Laman

Senin, 06 Mei 2024

Dari Warung Nasi hingga Pedagang Donat, Mendengar Keresahan Soal Kenaikan Harga Barang

Mie ayam di warung sederhana dekat rumah (dok.Pri)

"Besok sepertinya saya gak jualan dulu Mbak. Soalnya harga bawang merah dan putih lagi mahal, cabai juga, nanti nunggu harga turun dikit"

Kata-kata tersebut melesat begitu saja dari Mbah Darmi. Mbah Darmi merupakan salah satu penjual nasi campur yang berada dekat rumah. Biasanya beliau buka sekitar pukul 4 sore. 
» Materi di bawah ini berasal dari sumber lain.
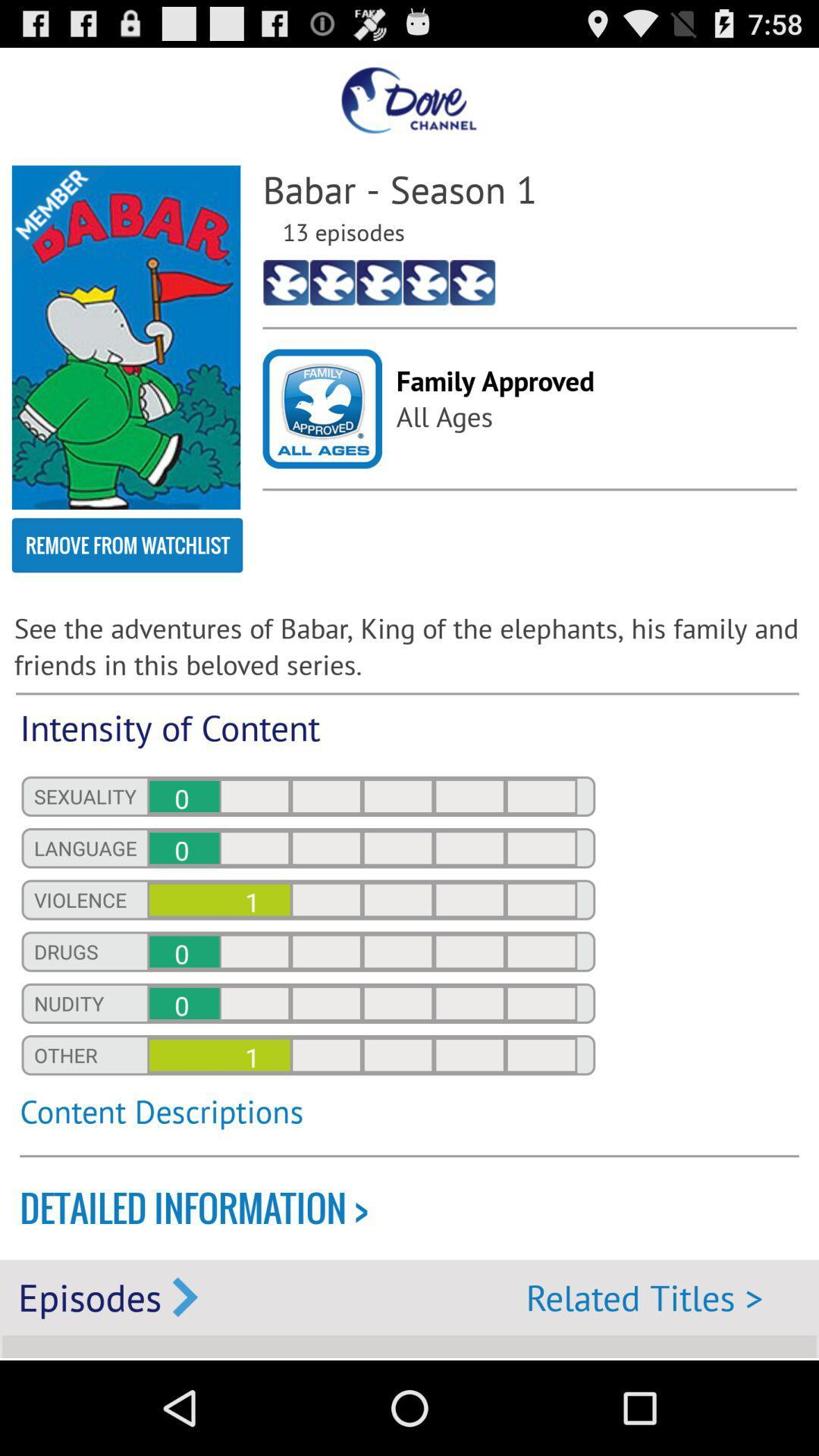  I want to click on the remove from watchlist, so click(127, 545).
Tiap sore, saya atau adik akan bersemangat menuju tempat makan, yang terletak di pinggir jalan itu. Warung sederhana milik Mbah Darmi telah berjasa membuat kenyang para pelanggannya. 

Pelanggannya pun bermacam-macam, mulai dari perawat rumah sakit, para pedagang, warga biasa seperti saya, hingga tukang becak. Para pelanggan selalu datang berkunjung untuk sekadar ngopi, ngobrol hingga makan. 
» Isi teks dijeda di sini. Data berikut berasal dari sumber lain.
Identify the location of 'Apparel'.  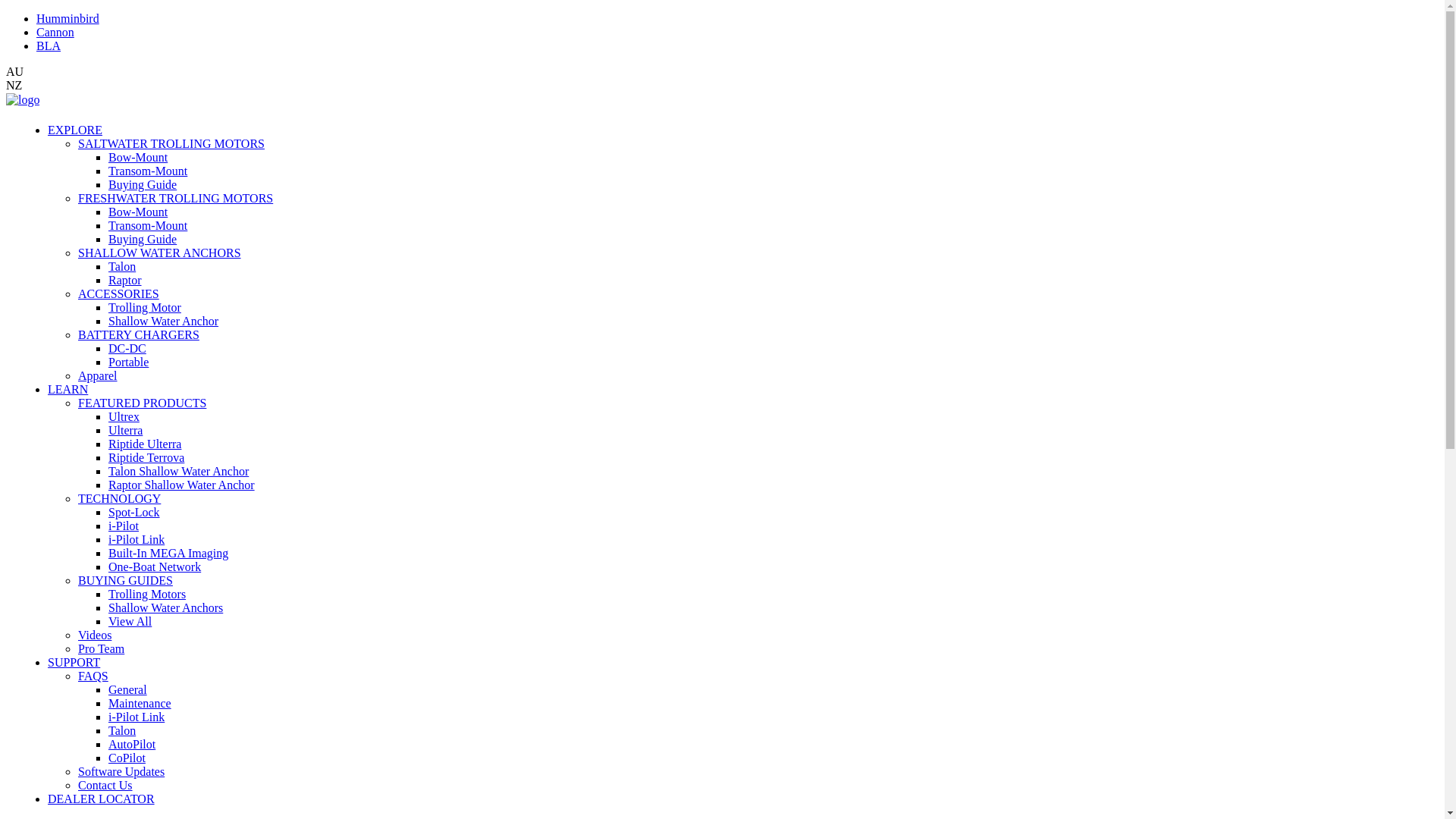
(77, 375).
Selain ramah kantong, lauk yang dijual Mbah Darmi sangat enak serta variatif. Wajar bila pukul 7 malam, beliau sudah kukut alias tutup karena barang dagangannya ludes. 
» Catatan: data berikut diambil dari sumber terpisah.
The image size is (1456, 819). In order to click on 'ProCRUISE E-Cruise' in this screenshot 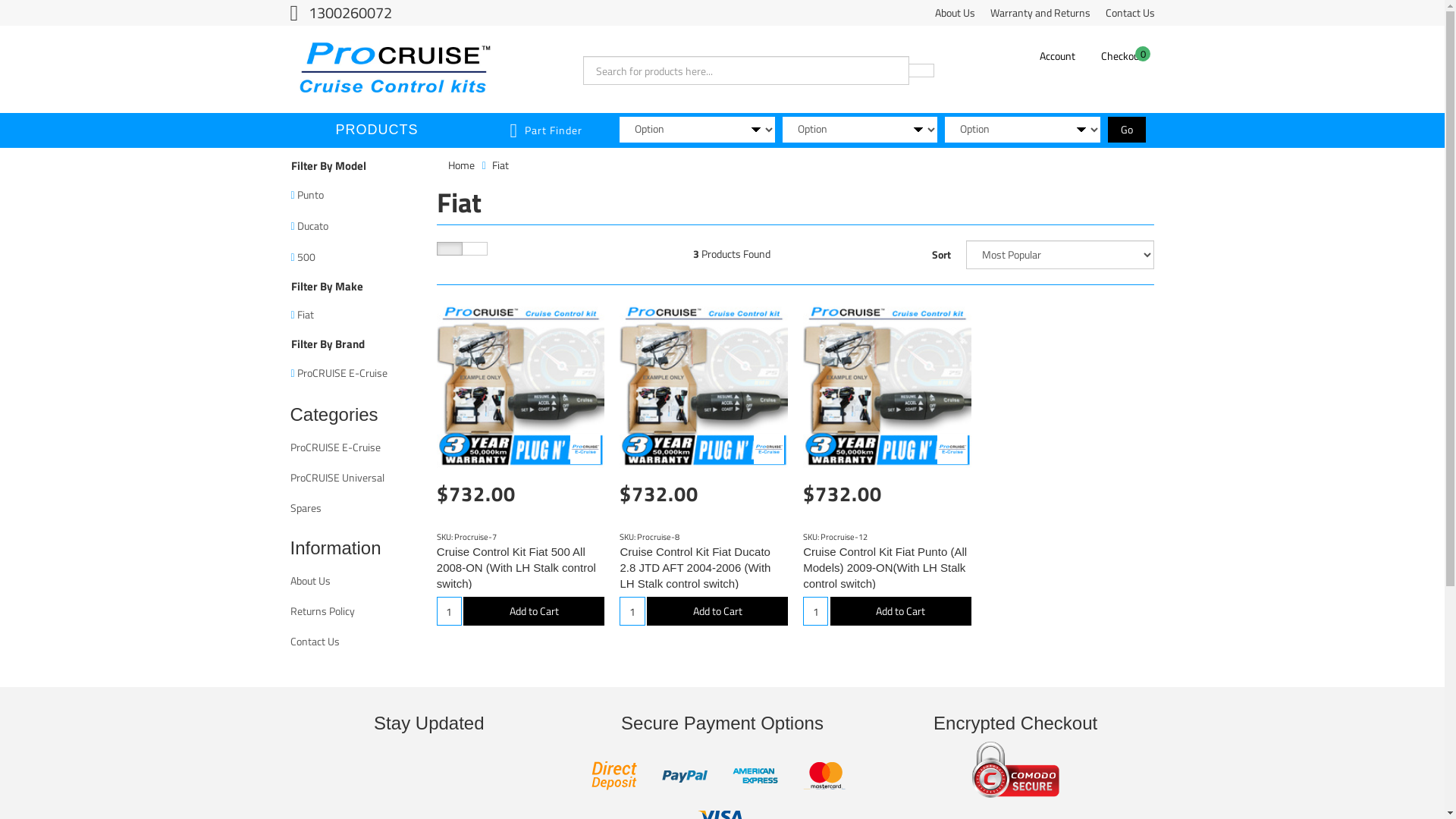, I will do `click(355, 373)`.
"Loh Mbah, saya besok mau makan apa kalau anda tidak berjualan?"

Tanya seorang bapak penarik becak berusia 50 tahunan yang duduk di sebelah saya. Si bapak sejak tadi makan dengan tenang. Namun, mendengar Mbah Darmi mengatakan bakal libur jualan, ia pun bertanya.

Menjawab si bapak, Mbah Darmi hanya tersenyum tipis. Sambil membungkus lauk-pauk yang saya beli, Mbah Darmi menjawab. 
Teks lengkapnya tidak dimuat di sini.